As far as influences comic book-wise, I was always a big fan of Gil Kane and John Buscema, John Romita and Jack Kirby. Those are four of the main guys that I always remember picking their stuff up.
But I also like to look at illustrators like this guy named Amsel that used to do a lot of TV Guide covers, and I remember he did Alice Cooper’s “Welcome to My Nightmare” album cover. He’s a guy that would always do these realistic figures, but he’d always incorporate graphics. If I remember right on the album cover, Alice Cooper is coming out of this triangular shape against this stark white background. So, things like that have always stuck in the back of my head because I’ve always thought they were pretty strong images.
When you work on a cover, is there anything technically that you do that’s different from an inside page?
Since you’re not having to deal with multiple panels and just one strong image, you’re probably able to put a little more emphasis on the faces and the overall composition, as opposed to when you have to break everything down into seven panels. You’re just able to focus on this one image and spend more time on it in terms of your design, so it’s something that will pop off the page more.
Do you have a say as to how much text will run on a cover, or at least where it goes?
No, generally that’s up to the graphic design part of the studio.
So it truly is a very collaborative effort.
Oh yeah, they design the logos, everything. Basically you know where the placements are going to go as far as the logo and the UPC code box, so you try and allot for that. But they put everything together in final production.
Is there any advice you’d give to amateur artists who are drawing covers to their own books?
Think about what they’re trying to show with this. What is the impact that they’re wanting to make? Is it a cool image? Is it a shocking image? What’s the purpose, what’s the effect they’re going for?
If they just sit down and figure out what they want to do with it, do several thumbnails, even though you’re not going to end up using a lot of them. But through the thought process in figuring out what you want to do with it, that’s when you’re going to come up with that one really nice looking image that you’re going to want to go with.
What types of backgrounds do you try for?
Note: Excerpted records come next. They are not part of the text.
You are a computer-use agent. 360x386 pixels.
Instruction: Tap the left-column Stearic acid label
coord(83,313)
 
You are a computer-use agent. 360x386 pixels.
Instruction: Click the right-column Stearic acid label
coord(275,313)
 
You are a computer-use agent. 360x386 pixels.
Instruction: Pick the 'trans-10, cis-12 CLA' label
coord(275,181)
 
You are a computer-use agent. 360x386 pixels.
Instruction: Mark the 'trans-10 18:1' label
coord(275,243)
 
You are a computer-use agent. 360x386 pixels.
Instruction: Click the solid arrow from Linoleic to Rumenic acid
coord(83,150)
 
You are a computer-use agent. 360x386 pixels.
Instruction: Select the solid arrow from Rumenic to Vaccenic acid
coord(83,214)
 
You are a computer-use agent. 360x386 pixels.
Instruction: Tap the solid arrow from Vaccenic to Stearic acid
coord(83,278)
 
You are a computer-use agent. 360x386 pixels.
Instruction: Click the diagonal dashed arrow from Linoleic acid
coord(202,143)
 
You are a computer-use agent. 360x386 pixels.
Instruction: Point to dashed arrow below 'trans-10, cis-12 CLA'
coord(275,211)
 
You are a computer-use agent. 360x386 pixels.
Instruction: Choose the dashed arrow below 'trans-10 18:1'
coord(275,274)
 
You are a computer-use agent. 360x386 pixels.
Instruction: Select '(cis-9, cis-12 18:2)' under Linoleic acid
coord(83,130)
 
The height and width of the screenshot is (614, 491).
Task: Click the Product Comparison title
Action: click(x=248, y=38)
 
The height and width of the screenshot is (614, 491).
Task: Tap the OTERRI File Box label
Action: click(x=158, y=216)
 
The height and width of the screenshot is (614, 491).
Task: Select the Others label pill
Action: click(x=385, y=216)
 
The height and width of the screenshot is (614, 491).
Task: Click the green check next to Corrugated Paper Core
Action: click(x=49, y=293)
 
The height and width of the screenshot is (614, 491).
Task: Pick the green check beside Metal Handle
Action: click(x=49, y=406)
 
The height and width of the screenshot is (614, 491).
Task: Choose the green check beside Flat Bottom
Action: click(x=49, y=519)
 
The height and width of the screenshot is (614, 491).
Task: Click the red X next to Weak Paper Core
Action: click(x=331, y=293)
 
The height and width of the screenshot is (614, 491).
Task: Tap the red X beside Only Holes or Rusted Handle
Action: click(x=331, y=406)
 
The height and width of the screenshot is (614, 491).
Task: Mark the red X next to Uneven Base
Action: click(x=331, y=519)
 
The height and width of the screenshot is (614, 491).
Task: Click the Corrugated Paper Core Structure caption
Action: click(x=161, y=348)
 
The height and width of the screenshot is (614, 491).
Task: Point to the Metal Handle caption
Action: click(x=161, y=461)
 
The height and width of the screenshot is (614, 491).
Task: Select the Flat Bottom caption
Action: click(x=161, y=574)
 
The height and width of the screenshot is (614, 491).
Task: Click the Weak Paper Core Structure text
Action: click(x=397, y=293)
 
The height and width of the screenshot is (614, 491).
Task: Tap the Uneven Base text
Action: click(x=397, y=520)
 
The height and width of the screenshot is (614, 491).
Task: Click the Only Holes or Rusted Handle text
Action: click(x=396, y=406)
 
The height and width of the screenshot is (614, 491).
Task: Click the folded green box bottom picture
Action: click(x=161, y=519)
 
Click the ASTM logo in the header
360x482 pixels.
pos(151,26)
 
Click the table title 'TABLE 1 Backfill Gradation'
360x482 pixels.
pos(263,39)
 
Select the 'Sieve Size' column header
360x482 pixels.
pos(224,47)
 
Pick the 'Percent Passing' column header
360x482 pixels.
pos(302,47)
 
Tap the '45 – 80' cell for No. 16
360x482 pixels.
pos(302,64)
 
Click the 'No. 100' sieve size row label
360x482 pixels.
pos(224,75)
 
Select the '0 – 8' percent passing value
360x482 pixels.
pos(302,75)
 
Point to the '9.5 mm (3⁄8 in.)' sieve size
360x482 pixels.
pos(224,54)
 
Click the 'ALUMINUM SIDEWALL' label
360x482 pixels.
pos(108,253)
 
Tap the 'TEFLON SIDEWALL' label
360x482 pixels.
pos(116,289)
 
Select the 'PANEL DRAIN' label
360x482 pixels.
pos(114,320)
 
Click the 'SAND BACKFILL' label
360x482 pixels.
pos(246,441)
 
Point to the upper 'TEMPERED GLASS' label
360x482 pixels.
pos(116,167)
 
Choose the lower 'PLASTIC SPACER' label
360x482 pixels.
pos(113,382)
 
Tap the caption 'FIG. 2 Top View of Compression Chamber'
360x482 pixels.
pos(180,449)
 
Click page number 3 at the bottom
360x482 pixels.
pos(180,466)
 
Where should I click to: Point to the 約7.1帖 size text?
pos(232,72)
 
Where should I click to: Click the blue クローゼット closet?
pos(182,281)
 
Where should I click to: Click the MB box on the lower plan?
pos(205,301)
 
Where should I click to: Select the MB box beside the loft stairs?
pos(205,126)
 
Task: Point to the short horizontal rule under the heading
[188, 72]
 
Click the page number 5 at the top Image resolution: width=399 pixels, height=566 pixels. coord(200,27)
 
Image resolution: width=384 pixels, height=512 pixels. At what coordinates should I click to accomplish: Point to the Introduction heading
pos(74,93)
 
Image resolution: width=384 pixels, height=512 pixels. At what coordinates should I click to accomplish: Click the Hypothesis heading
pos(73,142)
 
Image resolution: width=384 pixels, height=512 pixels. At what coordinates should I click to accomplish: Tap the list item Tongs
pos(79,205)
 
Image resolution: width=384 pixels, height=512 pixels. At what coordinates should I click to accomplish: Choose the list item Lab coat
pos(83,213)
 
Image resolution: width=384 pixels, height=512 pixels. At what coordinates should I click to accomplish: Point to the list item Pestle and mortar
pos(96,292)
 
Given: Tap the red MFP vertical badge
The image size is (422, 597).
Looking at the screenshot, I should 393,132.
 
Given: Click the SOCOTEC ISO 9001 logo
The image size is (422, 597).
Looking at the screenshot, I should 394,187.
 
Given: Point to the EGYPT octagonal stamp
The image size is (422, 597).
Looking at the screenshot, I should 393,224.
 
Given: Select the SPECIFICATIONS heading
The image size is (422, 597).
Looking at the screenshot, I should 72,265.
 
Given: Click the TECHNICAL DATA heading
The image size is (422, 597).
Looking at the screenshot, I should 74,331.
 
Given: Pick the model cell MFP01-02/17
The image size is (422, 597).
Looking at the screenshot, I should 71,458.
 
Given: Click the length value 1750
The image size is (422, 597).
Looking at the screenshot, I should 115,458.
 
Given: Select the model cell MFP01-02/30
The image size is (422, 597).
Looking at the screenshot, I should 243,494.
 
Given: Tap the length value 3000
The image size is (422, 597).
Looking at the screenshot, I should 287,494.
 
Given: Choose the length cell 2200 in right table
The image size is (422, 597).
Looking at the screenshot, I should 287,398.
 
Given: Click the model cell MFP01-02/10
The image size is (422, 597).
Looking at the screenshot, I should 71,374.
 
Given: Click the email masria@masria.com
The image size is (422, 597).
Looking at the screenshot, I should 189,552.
It really all depends on what we’re looking at. If it’s a superhero swinging across the city, I’ll try and detail out the cityscape as much as possible and show a lot of detail. If they’re in an alleyway, I’ll have maybe a fire escape or a gritty brick wall, maybe windows with chipped paint. I just try and get as much detail on that as I can.
What’s the most important thing you’ve learned in the business?
Well, it is a business. You have to be diligent and get the work done because the editors are relying on you to have these pages done by a certain time because they’ve already set up a certain printing schedule and everything else, so you have to make sure you hit those marks. And that makes it a double-edged sword because the artistic side of you wants to keep working on it until you get it just the way you want it, but then there’s the business part of it that says, “OK, you no longer have time to work on this; you have to have it done.” So you have to figure out that nice combination of the two so you can meet those deadlines.